Centuries before Mary revealed the great works of the Mighty One in her bold canticle, the prophet Isaiah issued a divine clarion call: “The spirit of the Lord GOD is upon me, because the LORD has anointed me; he has sent me to bring good news to the oppressed, to bind up the brokenhearted, to proclaim liberty to the captives, and release to the prisoners; to proclaim the year of the Lord's favor, and the day of vengeance of our God; to comfort all who mourn; to provide for those who mourn in Zion-- to give them a garland instead of ashes, the oil of gladness instead of mourning, the mantle of praise instead of a faint spirit.” (NRSV)
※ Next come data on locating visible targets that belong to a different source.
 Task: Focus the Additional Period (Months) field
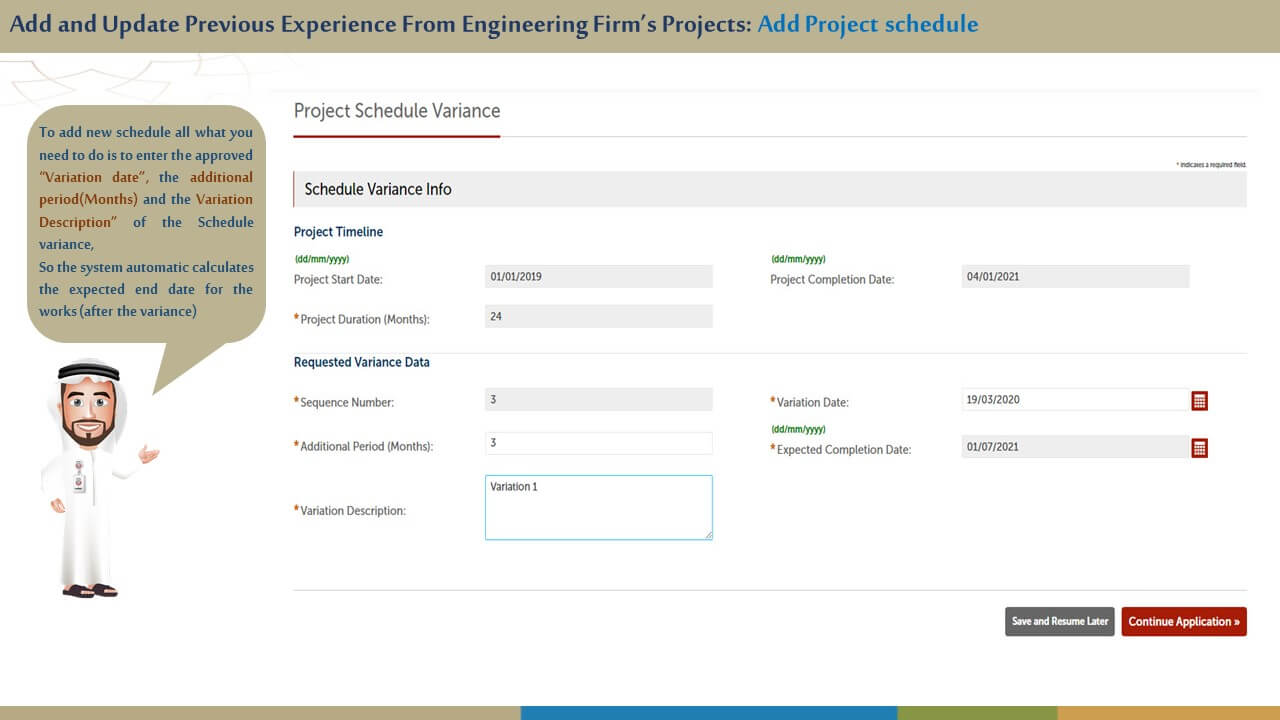coord(598,443)
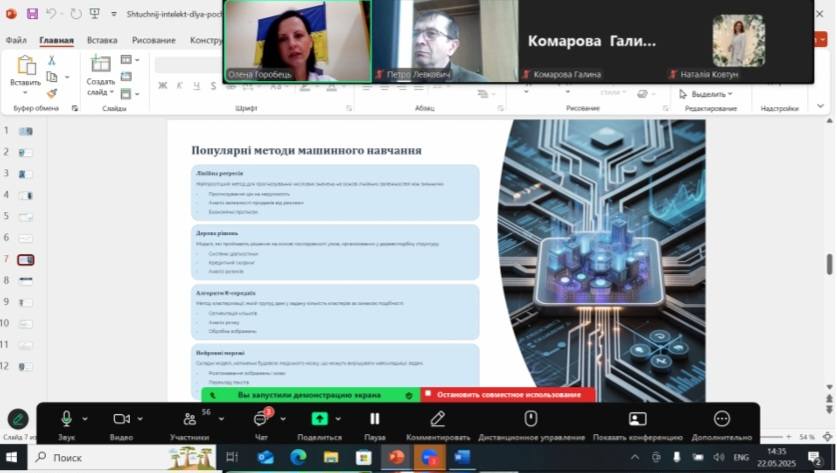Open the Рисование ribbon tab
The width and height of the screenshot is (837, 473).
click(x=153, y=41)
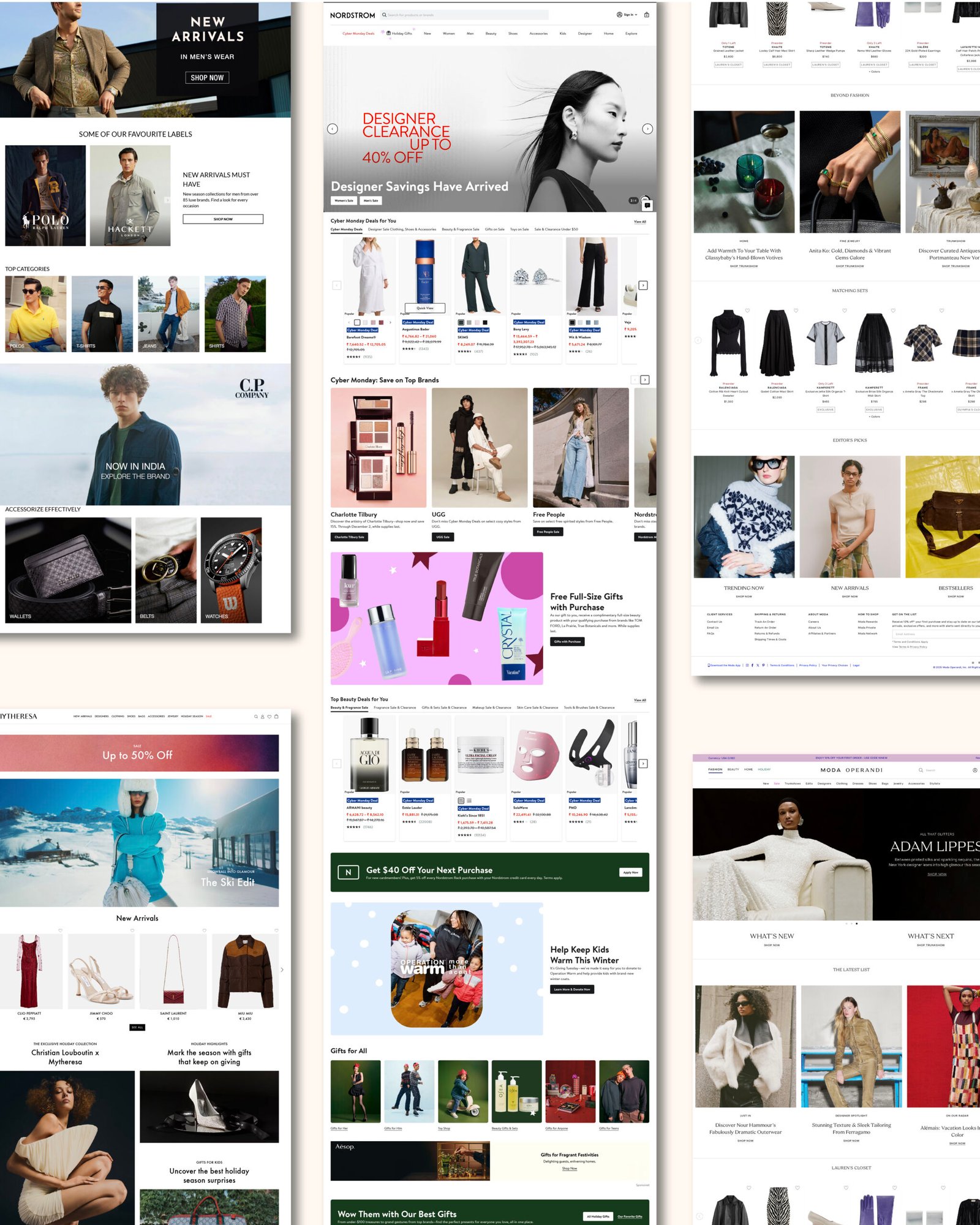Screen dimensions: 980x1225
Task: Go to previous slide in Nordstrom hero carousel
Action: tap(333, 129)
In Isaiah’s words, we find the same unabated rejoicing in the work of our God. Now we have the fact of oppression, the excruciating pain of broken hearts; Isaiah declares the advent of good news and the binding up of wounds. Now we have captives and prisoners— Isaiah affirms that our four brothers in Iraq and all persons unjustly jailed shall be liberated. Now there is talk of God’s anger with his creation, but Isaiah announces that the year of the Lord’s favor is at hand. Now men and women are racked with tears of mourning—Isaiah prophecies that they shall be adorned with garments of celebration. Now we are faint with fear and despair, but Isaiah proclaims that we shall be reborn under the happy weight of the mantle of praise.
The child developing within Mary, who causes John the Baptist to jump for joy within his mother’s womb, will grow into a King whose reign is everlasting. And the words he will use to illuminate his holy mission at the beginning of his ministry in the Gospel of Luke are these words of Isaiah. He is the anointed one. He has been sent to bring good news; indeed, he is the good news. Everything is going to change, all because God is enfolded into a human being. Intervention by incarnation.
It may be irresponsible and idiotic to trust the impassioned words of the virgin and the prophet. But blessed are they who are made fools for Christ!
The same spirit of God that came upon Isaiah and overshadowed Mary still moves among us today. The light is bright now, though we are still living in the darkness. Now we pray fervently for wars to cease and captives to be liberated; now we petition anxiously for beloved ones to survive another round of chemotherapy and another barrage of tests. And even now we rejoice, for through the lens of the Magnificat, everything looks very different. Let us join our souls with Mary’s to magnify the Lord. Stand and sing, friends. The Son of God is on the way!